Page last updated at 10:17 GMT, Wednesday, 15 July 2009 11:17 UK

Anger at 'war graves picnickers'

Culloden Battlefield
Culloden was the last battle fought on British soil

Signs are to be erected at Culloden Battlefield asking visitors to respect the site as a war grave following a complaint about picnickers.

A member of A Circle of Gentlemen, a society which recalls the Jacobite cause, said he was furious at the behaviour of some tourists.

Alasdair MacNeill said he saw a family picnicking on top of one of the grave mounds.

The National Trust for Scotland (NTS) said it was aware of the issue.

Culloden, near Inverness, saw the defeat of the Jacobites in April 1746.

The circle takes its name from a secret society in Edinburgh.

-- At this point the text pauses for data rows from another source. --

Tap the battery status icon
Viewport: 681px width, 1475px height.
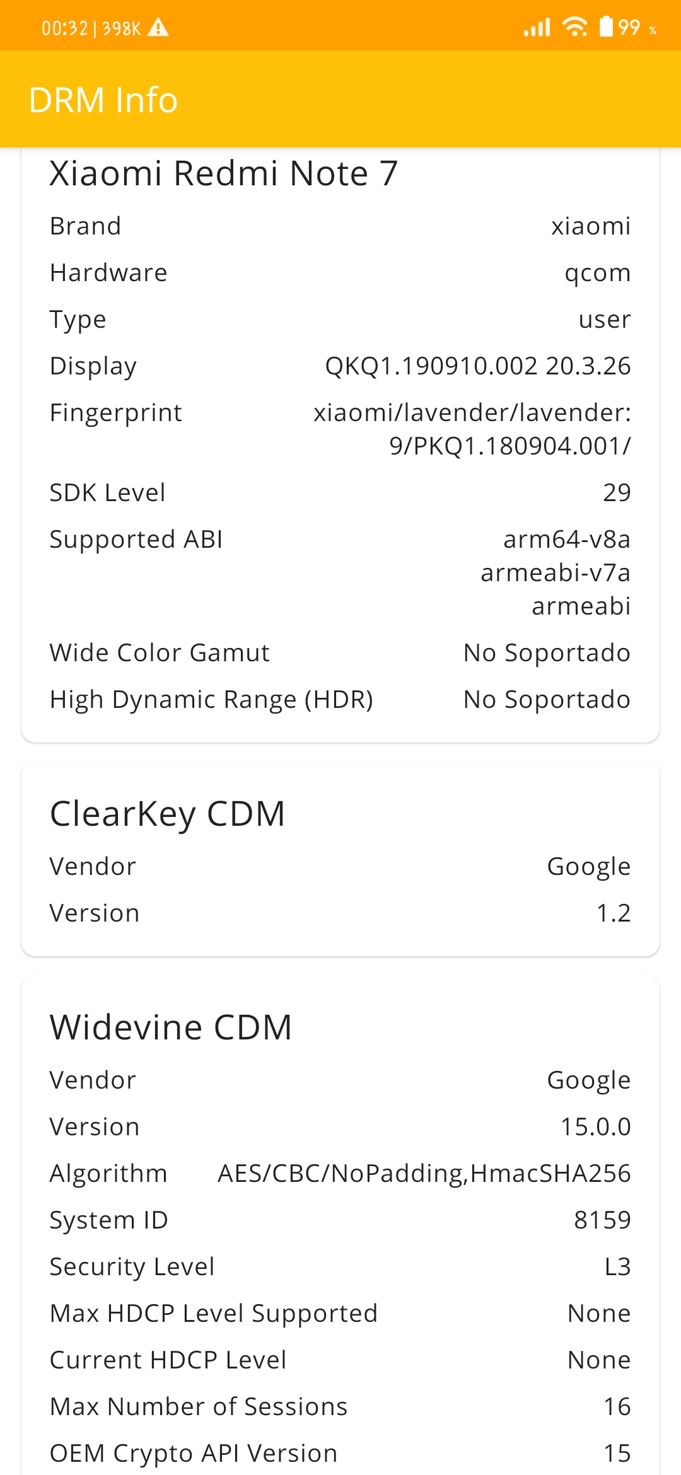coord(606,26)
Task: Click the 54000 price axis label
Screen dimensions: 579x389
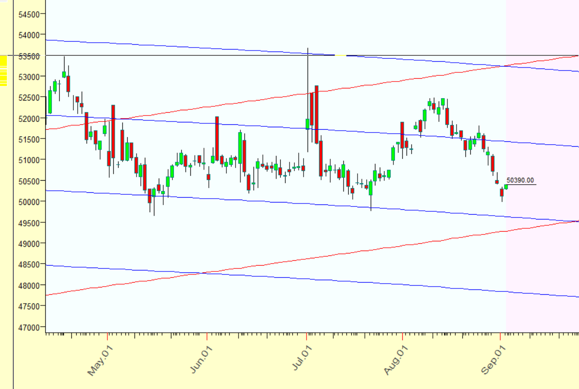Action: [30, 35]
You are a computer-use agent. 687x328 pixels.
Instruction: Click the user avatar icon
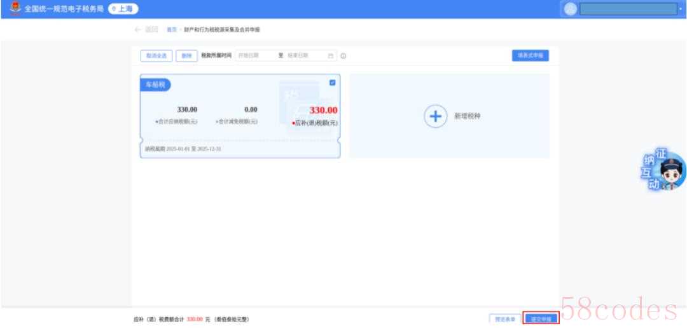click(570, 9)

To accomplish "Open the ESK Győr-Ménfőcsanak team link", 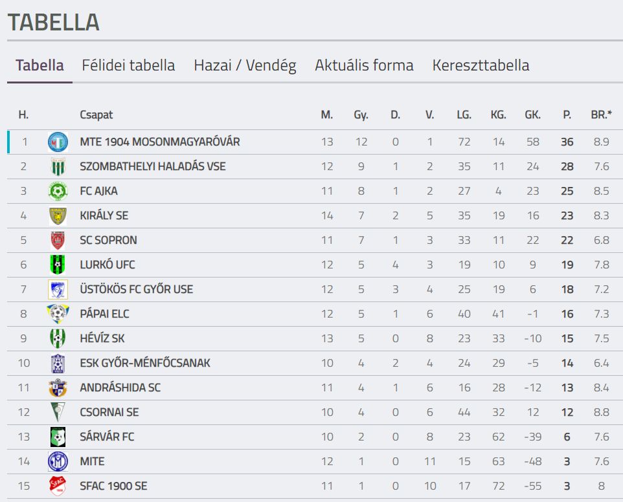I will click(x=145, y=363).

The father was leaning against the headstone eating a Scotch egg and smoking a cigarette
Alasdair MacNeill

It remained loyal to Charles Edward Stuart - Bonnie Prince Charlie - after the Jacobites' defeat at Culloden and continued to meet late into the 18th Century.

Mr MacNeill said he and other members had complained to the trust.

He said: "A family of four and their two dogs were sprawled across a grave mound having a picnic.

"The father was leaning against the headstone eating a Scotch egg and smoking a cigarette."

The circle member said he would not expect such behaviour to be acceptable at World War I battlefields such as Flanders or Ypres.

Mr MacNeill said Culloden's fallen were hastily buried in wide, but shallow graves, by British soldiers.

'Revered place'

He added: "Many people - especially American tourists, come to Culloden because it is a revered place and to find their relatives."

NTS said it was taking action aimed at encouraging visitors to treat the battlefield with greater respect.

A spokeswoman said: "This is an issue we are aware of and we are currently having signs made up which explain that the battlefield is a war grave and asking visitors to behave accordingly."

Last month, the Queen became the first British monarch to set foot on the battlefield.

Archaeologist and Culloden expert Dr Tony Pollard said her visit was a "landmark" event in the history of the site.

Culloden was the last battle fought on British soil. It brought an end to a major military campaign by Bonnie Prince Charlie to claim the British throne.